The rapid expansion of artificial intelligence infrastructure emerged as a major strategic theme at Enlit Africa 2026 this week, where industry leaders argued that AI and data centre growth could become a powerful catalyst for renewable energy investment, transmission expansion and private capital mobilisation across Africa. The discussions highlighted a growing view that digital infrastructure should be seen not merely as a technology sector opportunity, but as a driver of broader economic and energy transformation.
For many observers, the immediate story is about data centres. The more important story may be about electricity.
The event signals a potentially significant shift in how Africa’s next generation of infrastructure investment could be financed and developed.
The Event Behind the Analysis
At Enlit Africa 2026, executives from the energy and digital infrastructure sectors highlighted the growing electricity demand associated with artificial intelligence, cloud computing and data centres.
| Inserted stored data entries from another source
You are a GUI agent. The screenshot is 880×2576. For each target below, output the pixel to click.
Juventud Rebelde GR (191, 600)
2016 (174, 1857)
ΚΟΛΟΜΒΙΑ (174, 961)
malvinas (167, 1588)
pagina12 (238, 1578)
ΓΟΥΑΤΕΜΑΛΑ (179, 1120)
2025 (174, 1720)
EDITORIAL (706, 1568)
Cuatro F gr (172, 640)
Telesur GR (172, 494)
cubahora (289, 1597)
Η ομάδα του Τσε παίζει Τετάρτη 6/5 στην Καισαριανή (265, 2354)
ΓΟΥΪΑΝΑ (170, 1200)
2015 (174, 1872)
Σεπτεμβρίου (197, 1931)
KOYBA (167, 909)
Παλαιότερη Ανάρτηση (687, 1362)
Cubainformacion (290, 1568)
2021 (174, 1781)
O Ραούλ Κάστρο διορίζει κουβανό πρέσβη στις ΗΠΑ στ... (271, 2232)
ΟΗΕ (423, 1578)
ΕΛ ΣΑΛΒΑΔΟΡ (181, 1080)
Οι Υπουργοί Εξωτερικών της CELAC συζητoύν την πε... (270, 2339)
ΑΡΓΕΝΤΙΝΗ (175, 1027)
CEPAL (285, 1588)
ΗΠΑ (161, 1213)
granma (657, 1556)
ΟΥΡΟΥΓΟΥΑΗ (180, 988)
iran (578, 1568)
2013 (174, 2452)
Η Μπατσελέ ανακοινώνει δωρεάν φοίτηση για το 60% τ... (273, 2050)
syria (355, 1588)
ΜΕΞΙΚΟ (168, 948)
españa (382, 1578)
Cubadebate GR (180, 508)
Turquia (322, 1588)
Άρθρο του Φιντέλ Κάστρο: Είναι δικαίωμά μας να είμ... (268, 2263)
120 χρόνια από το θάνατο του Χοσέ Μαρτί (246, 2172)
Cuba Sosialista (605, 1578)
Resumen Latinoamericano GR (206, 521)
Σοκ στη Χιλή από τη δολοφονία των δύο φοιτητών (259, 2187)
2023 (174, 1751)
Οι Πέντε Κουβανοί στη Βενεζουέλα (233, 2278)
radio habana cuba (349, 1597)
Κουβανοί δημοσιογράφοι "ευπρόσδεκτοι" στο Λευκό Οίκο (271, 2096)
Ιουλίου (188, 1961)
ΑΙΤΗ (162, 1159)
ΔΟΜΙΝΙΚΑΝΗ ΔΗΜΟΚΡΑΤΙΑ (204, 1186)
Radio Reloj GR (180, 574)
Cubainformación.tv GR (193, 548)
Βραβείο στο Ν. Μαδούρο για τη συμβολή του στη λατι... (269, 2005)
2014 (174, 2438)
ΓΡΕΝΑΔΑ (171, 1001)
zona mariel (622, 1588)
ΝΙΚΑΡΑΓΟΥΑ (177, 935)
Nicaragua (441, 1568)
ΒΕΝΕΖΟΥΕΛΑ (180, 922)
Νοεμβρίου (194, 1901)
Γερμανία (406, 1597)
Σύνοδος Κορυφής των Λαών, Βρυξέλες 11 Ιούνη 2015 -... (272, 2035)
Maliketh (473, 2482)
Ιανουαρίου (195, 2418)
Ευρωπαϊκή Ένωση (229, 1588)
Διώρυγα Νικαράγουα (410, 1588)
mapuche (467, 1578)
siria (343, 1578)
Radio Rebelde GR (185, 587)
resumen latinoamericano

Industry participants argued that AI-related infrastructure could accelerate investment into renewable energy generation, wheeling frameworks and transmission networks. South Africa was repeatedly identified as one of the continent’s strongest candidates for large-scale AI infrastructure due to its fibre connectivity, technical skills base and renewable energy potential.
This discussion arrives at a critical moment.
Globally, AI infrastructure is rapidly becoming one of the largest sources of new electricity demand. Countries that can provide reliable, scalable and competitively priced power are increasingly positioning themselves to attract digital infrastructure investment.
Why This Matters Beyond Technology
Most discussions around artificial intelligence focus on software, models and productivity gains.
The infrastructure reality is different.
AI requires enormous computing capacity. Computing capacity requires data centres. Data centres require electricity.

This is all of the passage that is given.